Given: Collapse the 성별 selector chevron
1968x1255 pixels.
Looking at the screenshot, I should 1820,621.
==
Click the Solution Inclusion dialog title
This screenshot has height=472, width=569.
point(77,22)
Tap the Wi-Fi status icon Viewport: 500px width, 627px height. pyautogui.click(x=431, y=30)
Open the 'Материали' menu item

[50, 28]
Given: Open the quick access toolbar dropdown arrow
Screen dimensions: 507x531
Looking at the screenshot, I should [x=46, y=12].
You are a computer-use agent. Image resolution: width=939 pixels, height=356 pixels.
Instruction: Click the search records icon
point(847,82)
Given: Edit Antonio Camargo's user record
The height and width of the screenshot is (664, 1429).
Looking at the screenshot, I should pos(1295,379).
* * *
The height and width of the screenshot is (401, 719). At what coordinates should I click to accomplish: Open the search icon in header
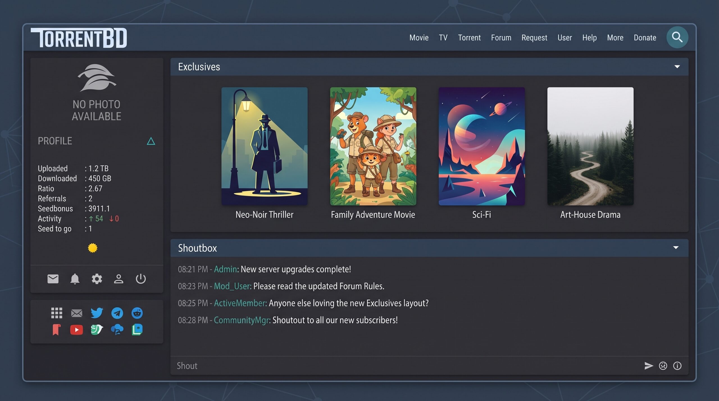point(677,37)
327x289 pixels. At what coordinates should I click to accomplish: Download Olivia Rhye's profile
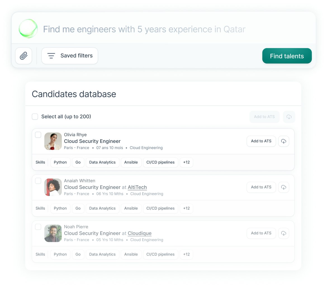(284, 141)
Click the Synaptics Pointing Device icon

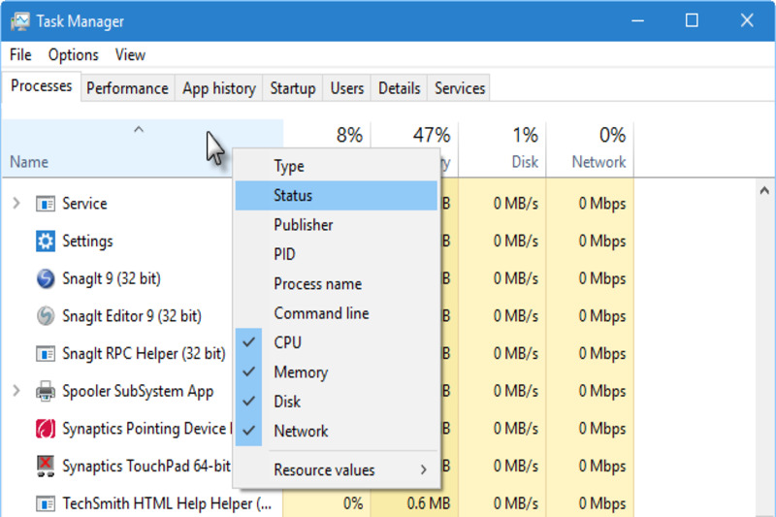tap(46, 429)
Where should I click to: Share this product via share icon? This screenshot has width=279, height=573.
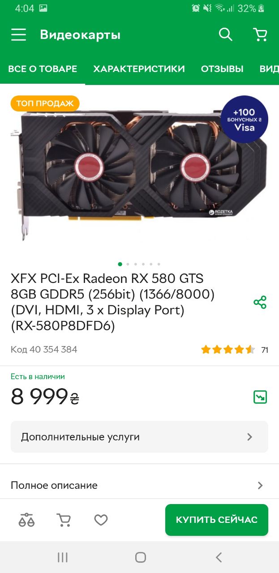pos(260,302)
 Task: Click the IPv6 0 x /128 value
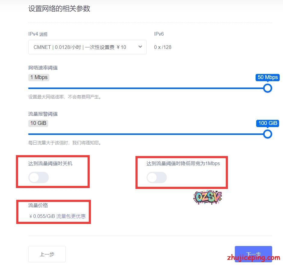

▶ [Set task]:
Retype the lines starting with the line that contains "Click the Synaptics Pointing Device icon" and going on through the line that contains "Task: Click the IPv6 0 x /128 value", leaving the pictures out of your answer.

▶ [Response to this exercise]:
Click the Synaptics Pointing Device icon

tap(46, 429)
Where should I click to: Share this product via share icon? This screenshot has width=279, height=573.
pos(260,302)
 Task: Click the IPv6 0 x /128 value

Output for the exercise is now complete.